Revista de Prensa


Cristina Arias · 3/4/12

Un total de 36 tecores, los antiguos cotos de caza, ofrecen en las comarcas de Terra Chá y Meira más de 210.000 hectáreas de terreno para la práctica de actividades cinegéticas, una basta superficie difícil de mantener para muchas sociedades de la zona, que se ven obligadas a promover nuevas iniciativas para subsistir y afrontar los gastos, que no son capaces de cubrir con las cuotas de los socios.

Entre estas iniciativas, el rececho de corzo, una modalidad de caza que consiste en la búsqueda del animal a pie, sin perros y de forma sigilosa para darle muerte, es una de las prácticas en auge en la comarca para conseguir ingresos a mayores para las sociedades y una modalidad de caza que cada vez cuenta con más lugares para su práctica y, sobre todo, con más seguidores, que llegan a Galicia y en concreto a la comarca chairega, desde diferentes lugares de toda España.

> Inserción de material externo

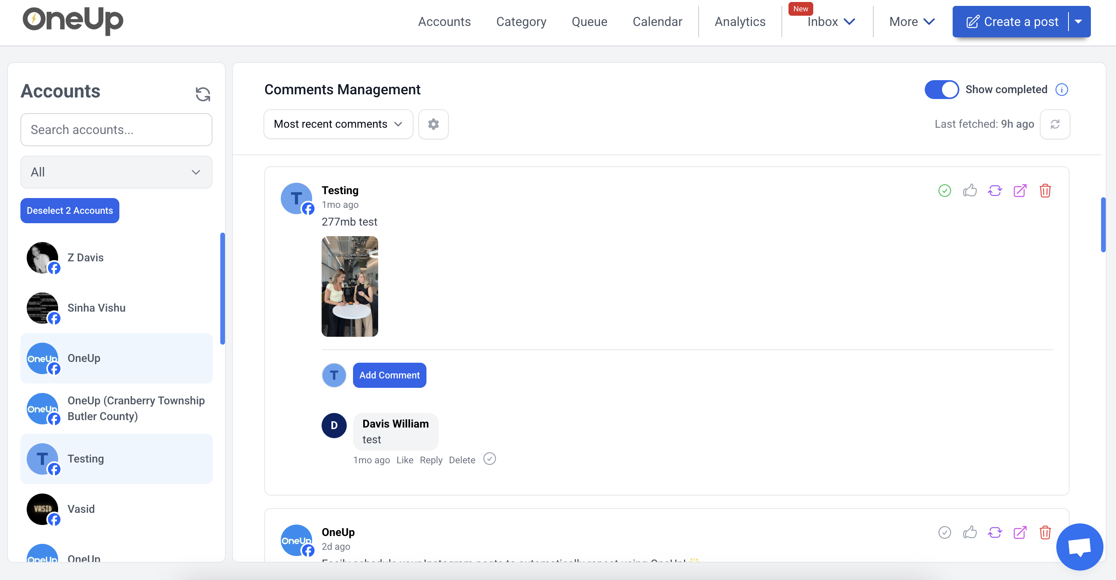
Task: Open the Most recent comments dropdown
Action: [x=338, y=124]
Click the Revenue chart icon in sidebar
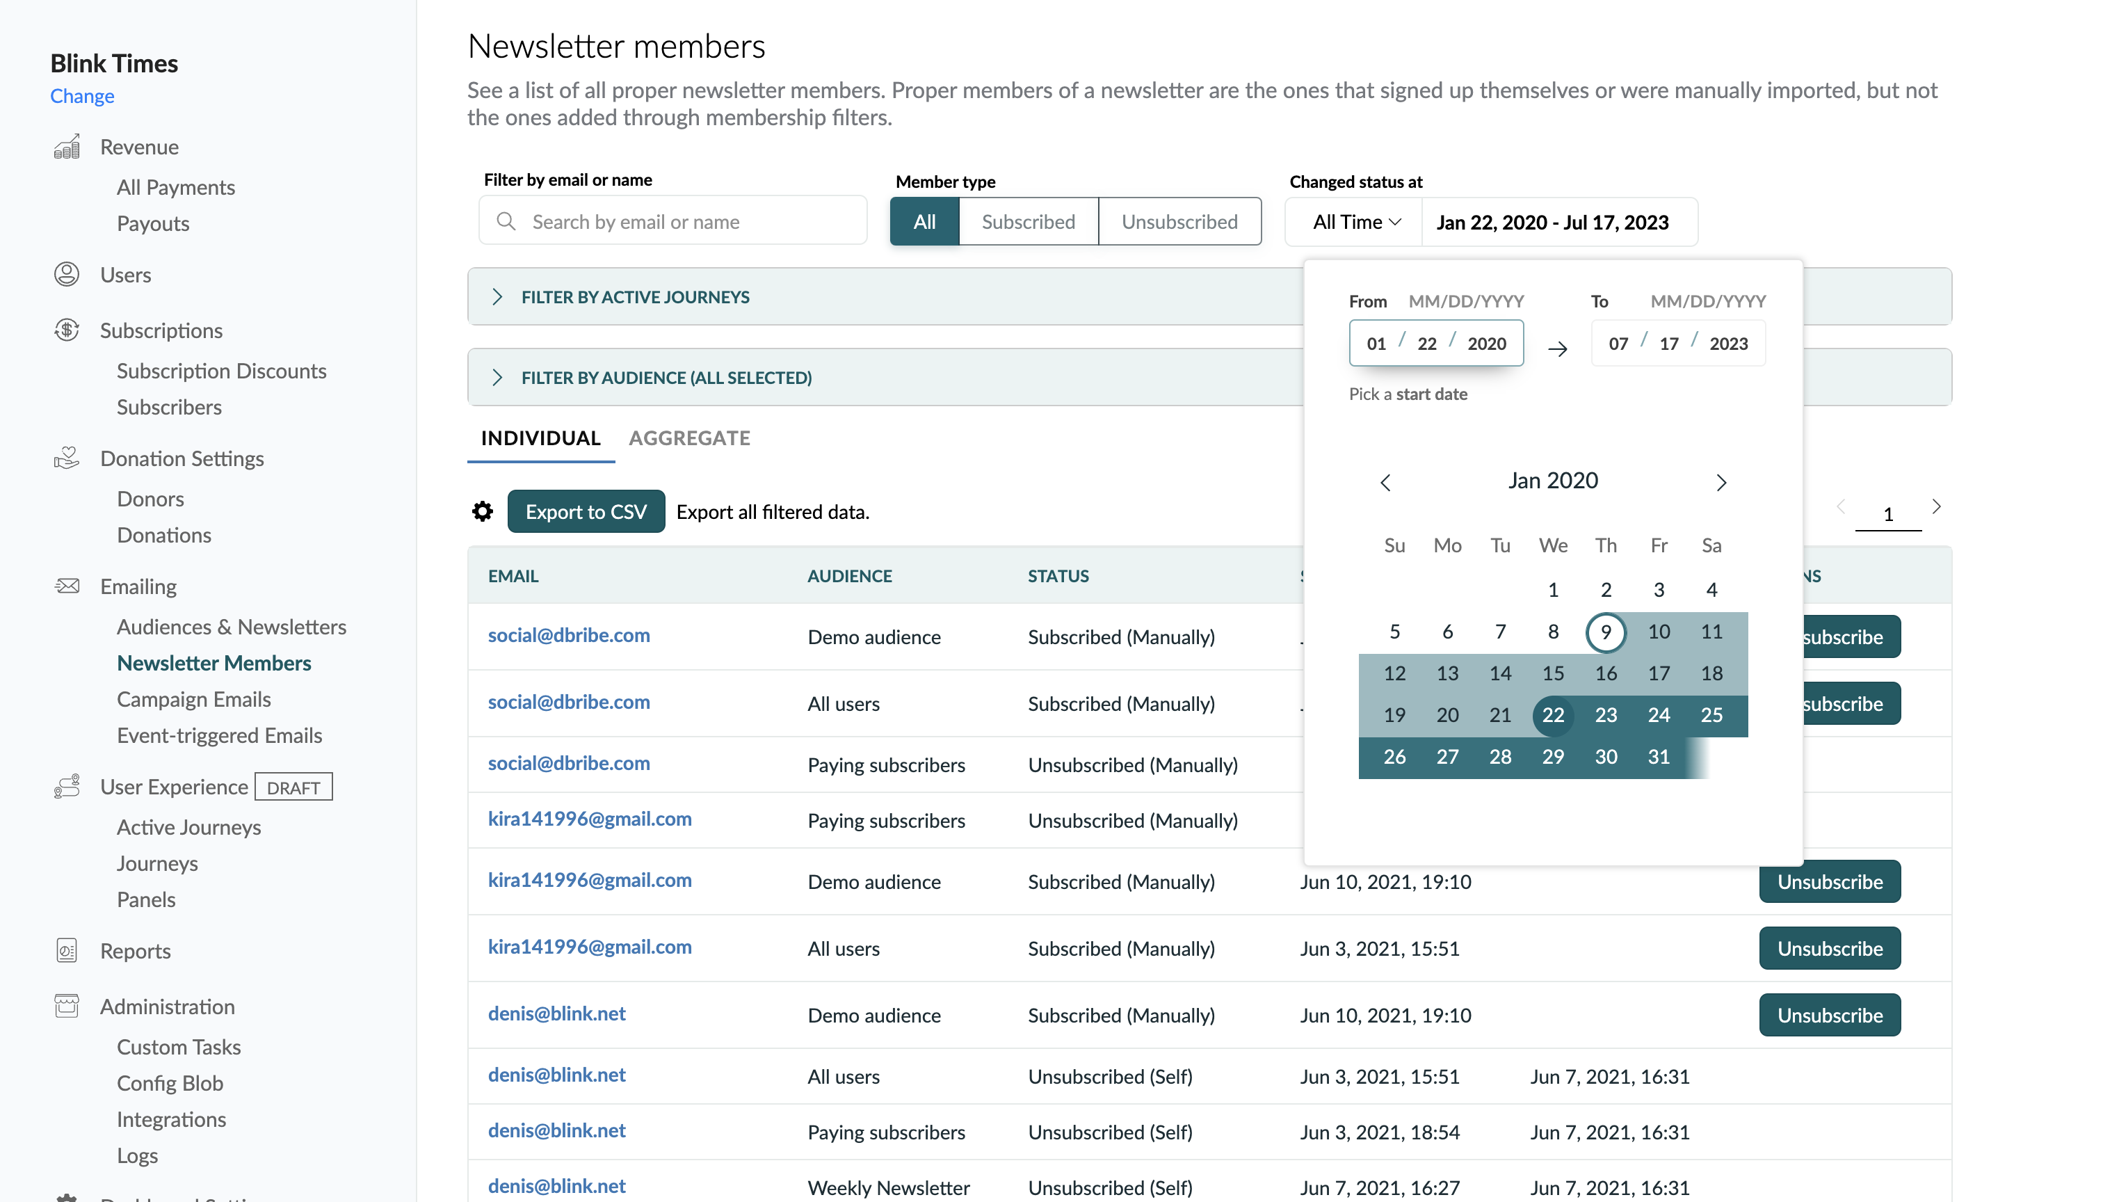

«El rececho de corzo se lleva practicando ya desde hace años, pero tampoco muchos, porque antes en Galicia no había tanta abundancia de caza mayor como ahora, que hay monte y monte, debido a las repoblaciones forestales y como consecuencia de la despoblación del rural», explica Francisco López Penela, el presidente de la Federación Galega de Caza en Lugo, que cifra en más de la mitad los tecores lucenses que ofrecen actualmente la caza a rececho en la provincia.